DATA SHOWN –
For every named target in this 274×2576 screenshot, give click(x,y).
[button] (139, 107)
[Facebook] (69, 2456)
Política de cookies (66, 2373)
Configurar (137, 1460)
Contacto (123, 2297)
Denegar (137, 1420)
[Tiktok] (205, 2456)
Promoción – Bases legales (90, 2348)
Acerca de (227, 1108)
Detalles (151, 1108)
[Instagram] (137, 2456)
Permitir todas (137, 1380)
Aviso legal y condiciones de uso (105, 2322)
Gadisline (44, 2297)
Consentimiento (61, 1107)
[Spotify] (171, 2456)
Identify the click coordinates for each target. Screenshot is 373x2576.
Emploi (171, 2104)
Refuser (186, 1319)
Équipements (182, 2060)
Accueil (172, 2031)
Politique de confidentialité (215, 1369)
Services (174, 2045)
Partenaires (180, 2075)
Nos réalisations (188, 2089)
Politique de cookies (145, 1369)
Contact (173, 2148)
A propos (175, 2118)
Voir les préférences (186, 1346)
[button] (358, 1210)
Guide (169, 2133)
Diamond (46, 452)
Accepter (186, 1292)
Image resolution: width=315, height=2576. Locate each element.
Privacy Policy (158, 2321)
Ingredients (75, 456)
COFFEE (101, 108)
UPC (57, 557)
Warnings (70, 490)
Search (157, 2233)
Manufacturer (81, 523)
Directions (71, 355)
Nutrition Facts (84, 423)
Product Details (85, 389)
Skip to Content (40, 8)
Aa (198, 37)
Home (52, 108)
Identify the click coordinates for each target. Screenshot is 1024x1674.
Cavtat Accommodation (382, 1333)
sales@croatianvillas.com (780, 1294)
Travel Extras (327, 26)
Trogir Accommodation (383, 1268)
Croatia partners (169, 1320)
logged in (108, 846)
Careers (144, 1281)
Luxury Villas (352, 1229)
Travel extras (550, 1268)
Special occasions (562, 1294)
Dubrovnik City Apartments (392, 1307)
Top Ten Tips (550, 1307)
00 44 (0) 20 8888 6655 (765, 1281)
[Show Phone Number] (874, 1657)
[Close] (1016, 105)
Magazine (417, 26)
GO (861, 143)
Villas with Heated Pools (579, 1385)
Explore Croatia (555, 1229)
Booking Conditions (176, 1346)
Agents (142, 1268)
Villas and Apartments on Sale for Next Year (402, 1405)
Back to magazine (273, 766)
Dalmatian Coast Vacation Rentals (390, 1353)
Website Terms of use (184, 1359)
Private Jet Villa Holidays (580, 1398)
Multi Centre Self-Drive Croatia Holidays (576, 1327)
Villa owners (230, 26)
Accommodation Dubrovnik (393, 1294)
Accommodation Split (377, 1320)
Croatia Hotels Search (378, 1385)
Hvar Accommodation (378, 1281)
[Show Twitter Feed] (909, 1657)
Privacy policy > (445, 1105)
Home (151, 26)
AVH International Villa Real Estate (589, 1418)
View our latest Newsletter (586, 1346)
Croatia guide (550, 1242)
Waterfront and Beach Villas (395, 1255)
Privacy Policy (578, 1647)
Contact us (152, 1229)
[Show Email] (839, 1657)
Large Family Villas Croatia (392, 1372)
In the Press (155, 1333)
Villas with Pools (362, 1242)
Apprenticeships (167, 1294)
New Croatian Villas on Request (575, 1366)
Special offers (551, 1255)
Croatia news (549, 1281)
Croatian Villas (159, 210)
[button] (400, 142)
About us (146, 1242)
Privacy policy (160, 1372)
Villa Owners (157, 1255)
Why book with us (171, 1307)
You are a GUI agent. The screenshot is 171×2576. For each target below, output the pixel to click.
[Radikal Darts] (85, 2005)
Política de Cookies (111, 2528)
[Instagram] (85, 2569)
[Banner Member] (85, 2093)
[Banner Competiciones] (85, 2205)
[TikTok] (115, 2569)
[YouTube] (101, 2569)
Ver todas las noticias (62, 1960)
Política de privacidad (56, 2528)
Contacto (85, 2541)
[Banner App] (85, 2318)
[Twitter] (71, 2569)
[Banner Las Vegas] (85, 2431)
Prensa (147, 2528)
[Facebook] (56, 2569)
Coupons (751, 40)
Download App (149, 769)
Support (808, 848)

ASSIGNMENT – Within the entries above, find every line where the string "target" occurs, and copy it.

YOUR SOLUTION –
For every named target in this 274×2576 screenshot, give click(x,y).
Identify the click coordinates for each target. Screenshot is 373x2576.
Identify the click coordinates for each target. Screenshot is 1024x1674.
You are a GUI agent. The screenshot is 171×2576. For each target below, output the pixel to click.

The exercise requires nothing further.